The mistake of the corporate name in giving notice of the call on the stockholders for their instalments, was immaterial. Notice of such a call is necessary only to subject them to the penalty of two per cent, a month for default of payment; not to found an action for the principal, which may be demanded on the foot of the call without notice of it. Here, the action is for the two instalments due, while a demand of the penalty is waived.

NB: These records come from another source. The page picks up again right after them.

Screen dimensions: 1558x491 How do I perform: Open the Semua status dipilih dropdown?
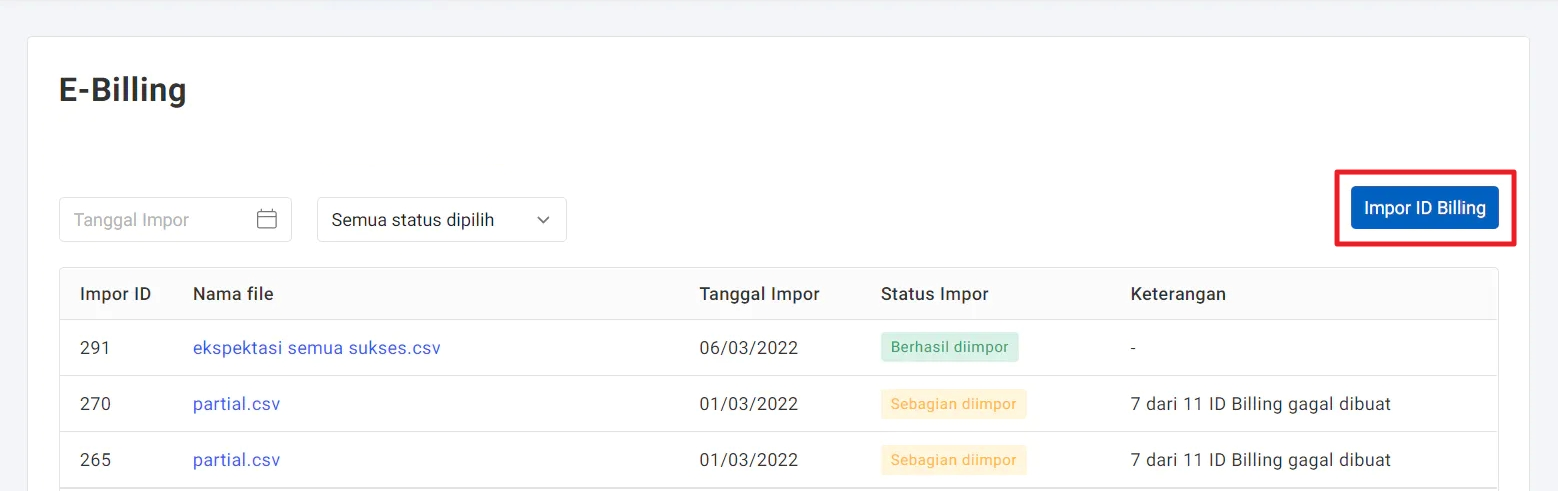coord(441,220)
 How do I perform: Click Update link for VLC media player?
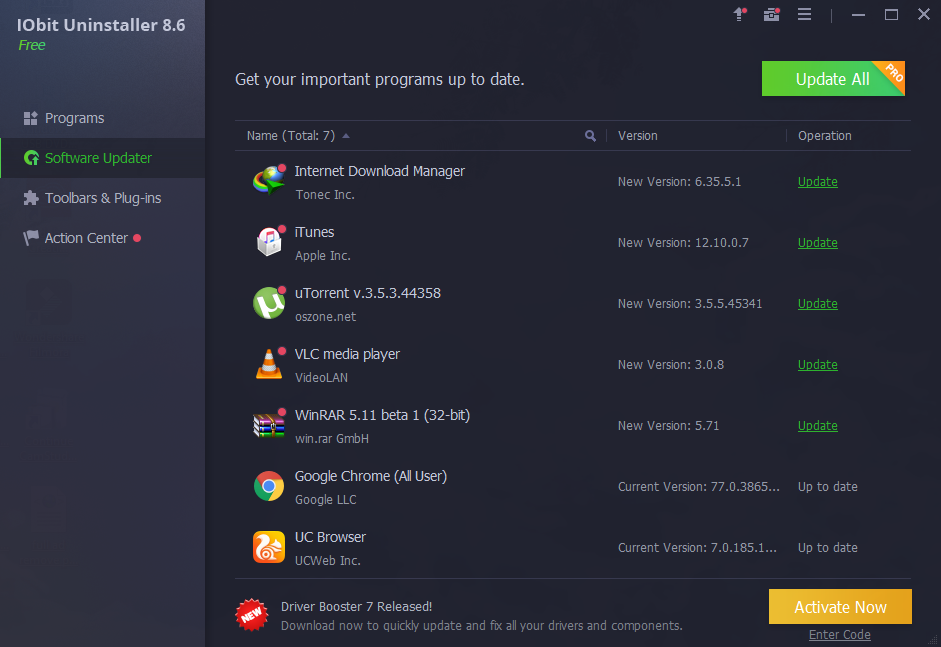[817, 364]
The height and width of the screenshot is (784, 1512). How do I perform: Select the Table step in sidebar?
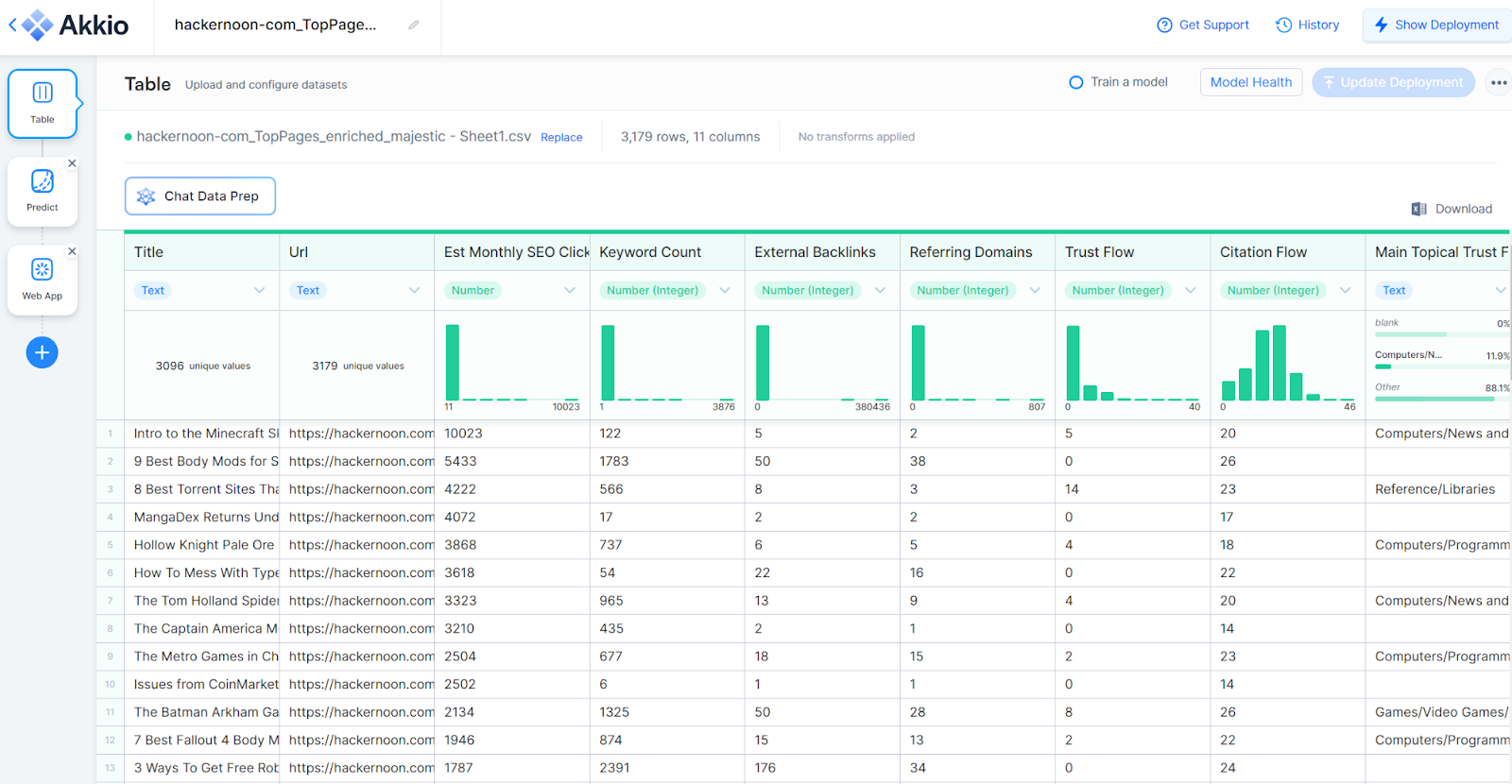43,104
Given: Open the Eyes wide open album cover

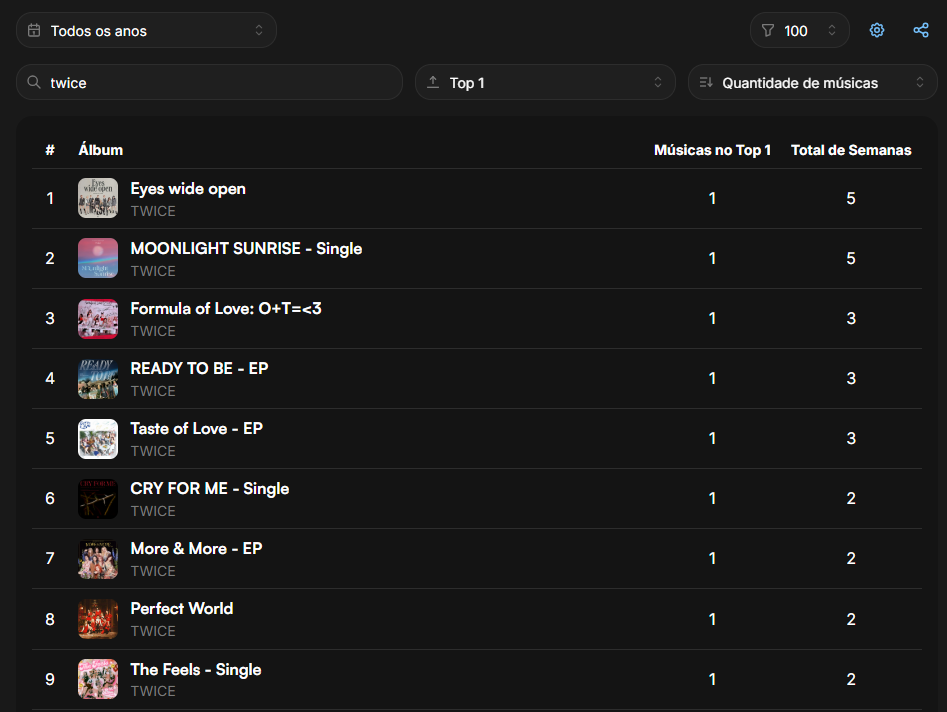Looking at the screenshot, I should pyautogui.click(x=98, y=198).
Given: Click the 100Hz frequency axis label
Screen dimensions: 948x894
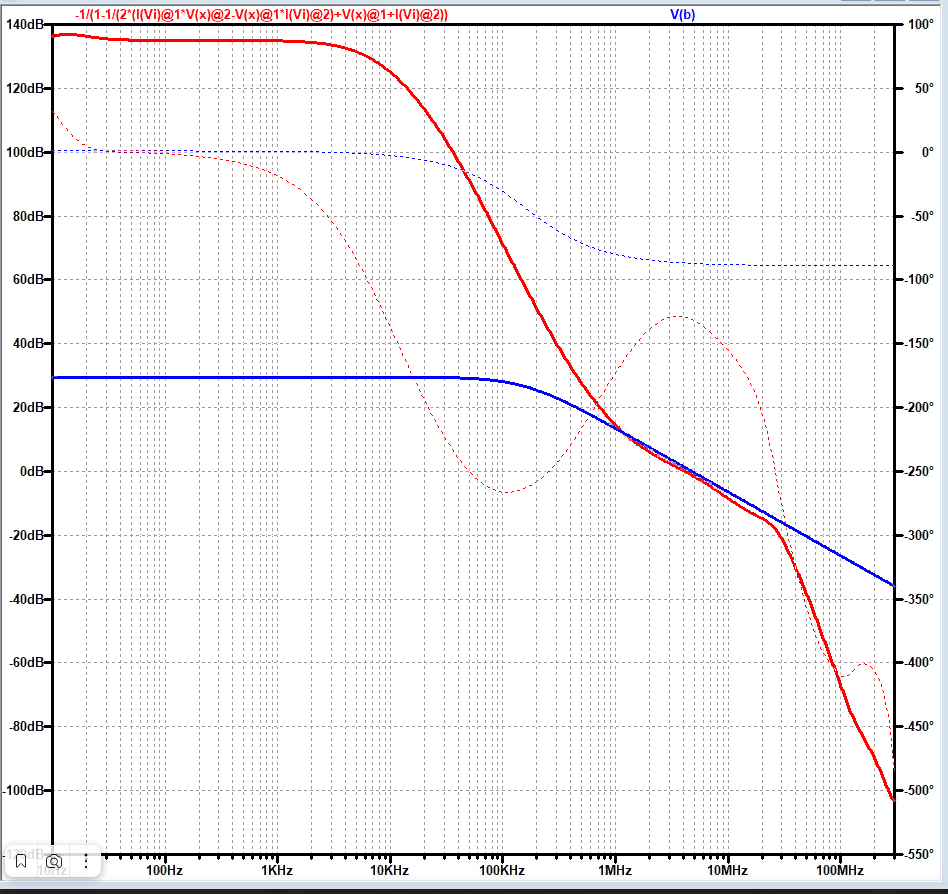Looking at the screenshot, I should [165, 871].
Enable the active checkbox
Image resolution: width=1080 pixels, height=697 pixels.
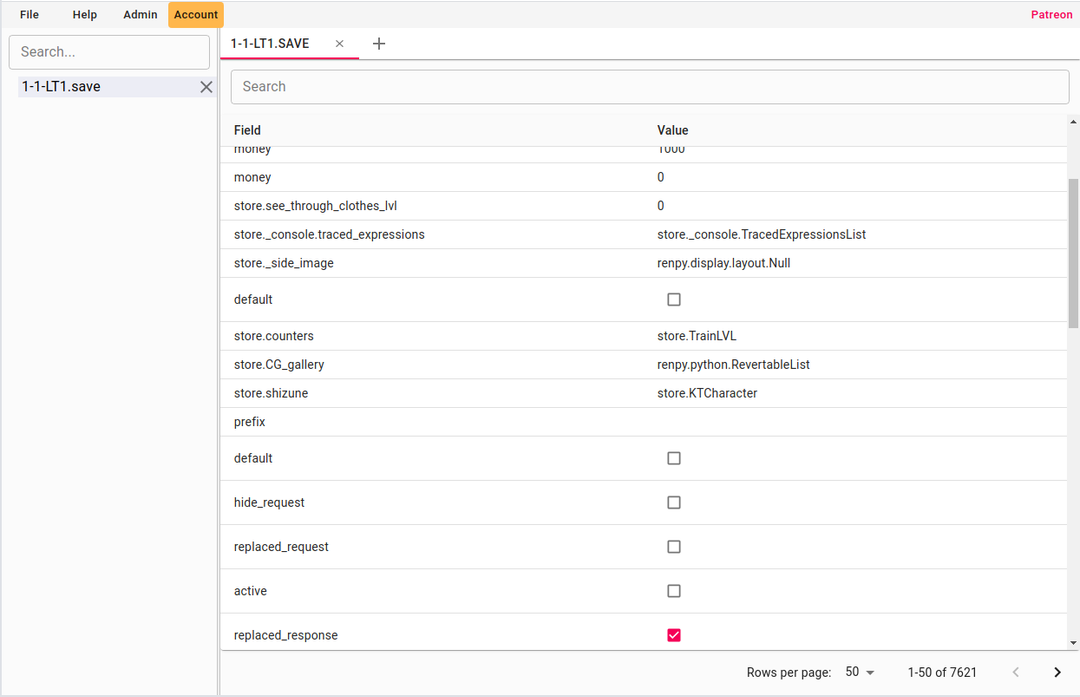click(x=674, y=591)
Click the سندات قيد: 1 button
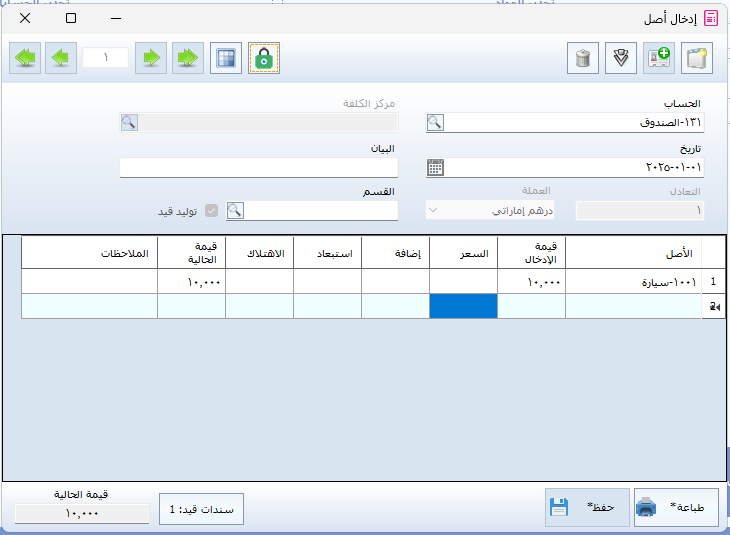Viewport: 730px width, 535px height. point(201,509)
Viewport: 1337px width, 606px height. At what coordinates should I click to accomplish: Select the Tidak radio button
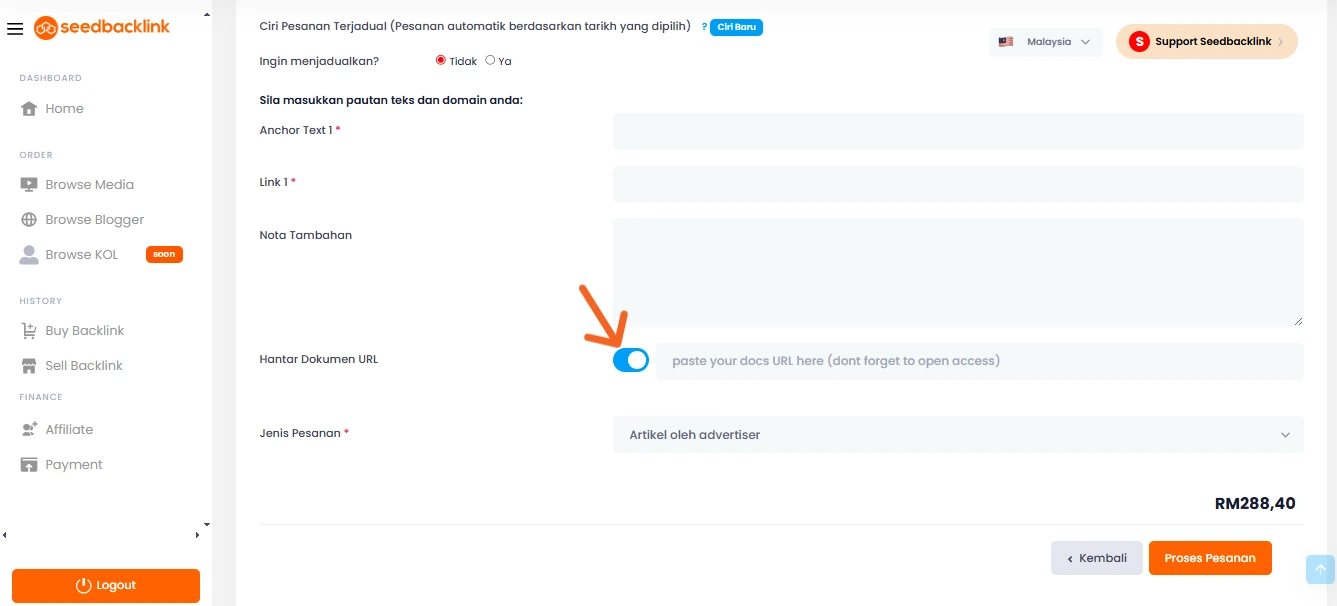[x=441, y=60]
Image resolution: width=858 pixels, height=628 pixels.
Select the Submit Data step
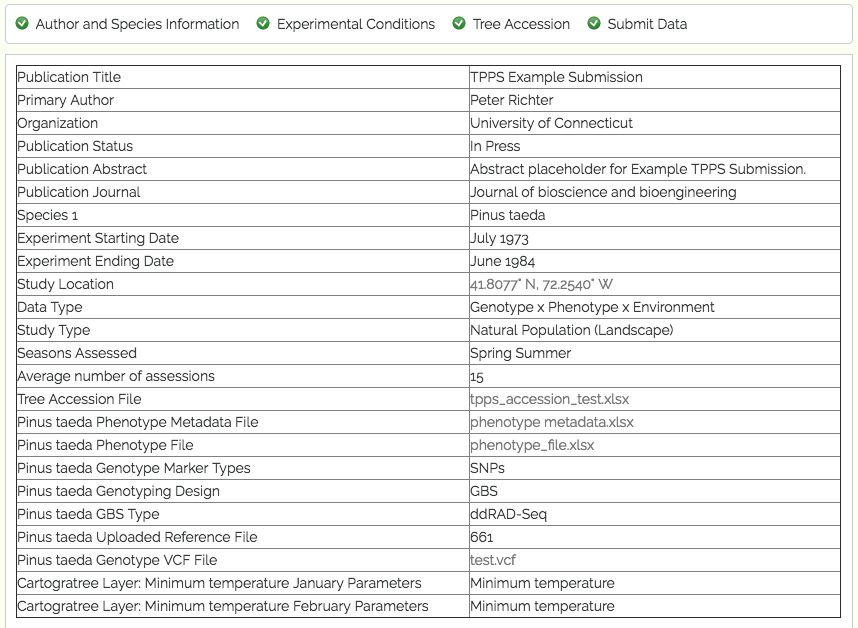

The plaintiff has sued by the original corporate name, which it bore at the date of the contract, and not by the name, modified by a supplemental Act, which it bore at the inception of the suit; but in the state of the case presented by the record, the variance is immaterial; for, to take advantage of it, it must be pleaded in abatement, as every other misnomer must. It was, indeed, said by Chief Justice Treby, in Britton v. Gradon, (1 Lord Raym. 119), that a judgment against a corporation by a wrong name, is void; on which it is remarked in Kyd on Corporations 285, that “ it is indeed true that in most of the cases where the question of misnomer of a corporation has been agitated, it has arisen on a special verdict; but I apprehend that where a corporation have taken no advantage of a variance from their name, either by plea or at the trial, they cannot arrest the judgment on that account.” Surely the rule must be the same where the corporation is plaintiff. It seems, however, that if the variance be apparent in the entry of the judgment, it may be error; as in Healings v. The Mayor, Commonalty and Citizens of London, (Cro. Car. 574), where the judgment was that the mayor, commonalty, and citizens should recover their debt and costs to the same mayor and commonalty adjudged, (omitting the word citizens) it was held to be error. But as there is no such discrepance in the record before us, which contains but one designation of the plaintiff throughout, there is no room in the case even for this sharp distinction; and the exception that the court ought not to have rendered judgment on the verdict, is not sustained.

Judgment affirmed.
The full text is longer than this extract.